▶ _INSTRUCTIONS_:
A: In the gun-regulation thread, swap "insufficient" for "inadequate" and write out everything from "Not to the extent" down to "the established law.".
B: In the gun-regulation thread, why does YorksArcades say that enforcing the laws already on the books is not enough?
C: Rewrite more briefly the paragraph of the gun-regulation thread that begins "One example of a great many".

▶ _EXTRACT_:

     
    spikechiquet likes this.
  2. Armchair_QB

    Armchair_QB Well-Known Member

    Wait, guns aren't regulated?
     
    old_tony likes this.
  3. YorksArcades

    YorksArcades Active Member

    Not to the extent necessary. Not by a long shot.

    I realize this will likely cue the other TWU argument of "Well, if we just enforced the laws already on the books blahblahblah (headlodgedinass)," but those are insufficient.

    One example of a great many: Some people in this state are only now realizing that "Duh, the required CCW training isn't anywhere close to preparing people to know what to do with a gun!" Yet this is the established law.
     
  4. Armchair_QB

    Armchair_QB Well-Known Member

    Insufficient according to who?
     
  5. schiezainc

    schiezainc Well-Known Member

    Well, if they could speak, I'd venture to say all the people murdered by guns every day in the US.

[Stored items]

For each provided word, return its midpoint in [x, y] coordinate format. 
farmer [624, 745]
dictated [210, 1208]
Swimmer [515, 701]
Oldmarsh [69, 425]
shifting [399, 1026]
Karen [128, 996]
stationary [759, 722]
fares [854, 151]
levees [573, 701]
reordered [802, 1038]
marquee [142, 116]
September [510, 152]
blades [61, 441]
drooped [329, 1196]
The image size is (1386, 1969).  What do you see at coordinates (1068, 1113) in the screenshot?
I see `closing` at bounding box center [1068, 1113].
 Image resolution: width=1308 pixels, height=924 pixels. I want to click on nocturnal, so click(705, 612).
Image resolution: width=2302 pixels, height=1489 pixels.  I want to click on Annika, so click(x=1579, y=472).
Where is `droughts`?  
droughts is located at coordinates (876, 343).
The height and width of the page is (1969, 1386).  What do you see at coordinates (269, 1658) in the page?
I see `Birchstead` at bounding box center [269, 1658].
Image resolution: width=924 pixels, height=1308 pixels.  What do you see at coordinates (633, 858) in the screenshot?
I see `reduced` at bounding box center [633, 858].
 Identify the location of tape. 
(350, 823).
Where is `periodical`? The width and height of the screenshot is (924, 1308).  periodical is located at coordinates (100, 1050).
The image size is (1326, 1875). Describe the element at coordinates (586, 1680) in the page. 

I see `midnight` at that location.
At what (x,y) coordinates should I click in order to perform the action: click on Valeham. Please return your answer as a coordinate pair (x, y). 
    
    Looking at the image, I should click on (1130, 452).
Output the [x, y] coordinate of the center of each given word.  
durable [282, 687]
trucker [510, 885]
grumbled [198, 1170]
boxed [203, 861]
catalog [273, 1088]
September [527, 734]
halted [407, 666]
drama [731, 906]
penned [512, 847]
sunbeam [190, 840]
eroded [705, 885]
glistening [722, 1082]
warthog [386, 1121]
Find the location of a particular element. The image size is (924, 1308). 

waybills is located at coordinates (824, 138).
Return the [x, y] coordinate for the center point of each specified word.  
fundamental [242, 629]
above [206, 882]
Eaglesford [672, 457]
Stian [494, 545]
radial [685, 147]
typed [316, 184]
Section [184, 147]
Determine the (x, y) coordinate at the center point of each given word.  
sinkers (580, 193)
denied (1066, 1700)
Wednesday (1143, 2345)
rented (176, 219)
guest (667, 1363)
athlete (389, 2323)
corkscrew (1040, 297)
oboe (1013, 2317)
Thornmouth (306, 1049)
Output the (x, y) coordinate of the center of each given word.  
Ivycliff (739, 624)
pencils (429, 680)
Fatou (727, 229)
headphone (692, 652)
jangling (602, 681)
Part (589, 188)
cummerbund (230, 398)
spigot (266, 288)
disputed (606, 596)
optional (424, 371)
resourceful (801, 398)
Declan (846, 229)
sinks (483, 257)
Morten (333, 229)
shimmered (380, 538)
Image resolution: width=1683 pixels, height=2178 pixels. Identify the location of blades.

▶ _RESPONSES BY ITEM NUMBER_:
A:
Not to the extent necessary. Not by a long shot.

    I realize this will likely cue the other TWU argument of "Well, if we just enforced the laws already on the books blahblahblah (headlodgedinass)," but those are inadequate.

    One example of a great many: Some people in this state are only now realizing that "Duh, the required CCW training isn't anywhere close to preparing people to know what to do with a gun!" Yet this is the established law.

B: YorksArcades calls those laws insufficient. As one example, the state's CCW training is already established law, yet it isn't anywhere close to preparing people to know what to do with a gun.

C: As one of many examples, some people in the state are only now realizing that the CCW training required by established law is far from enough to prepare people to know what to do with a gun.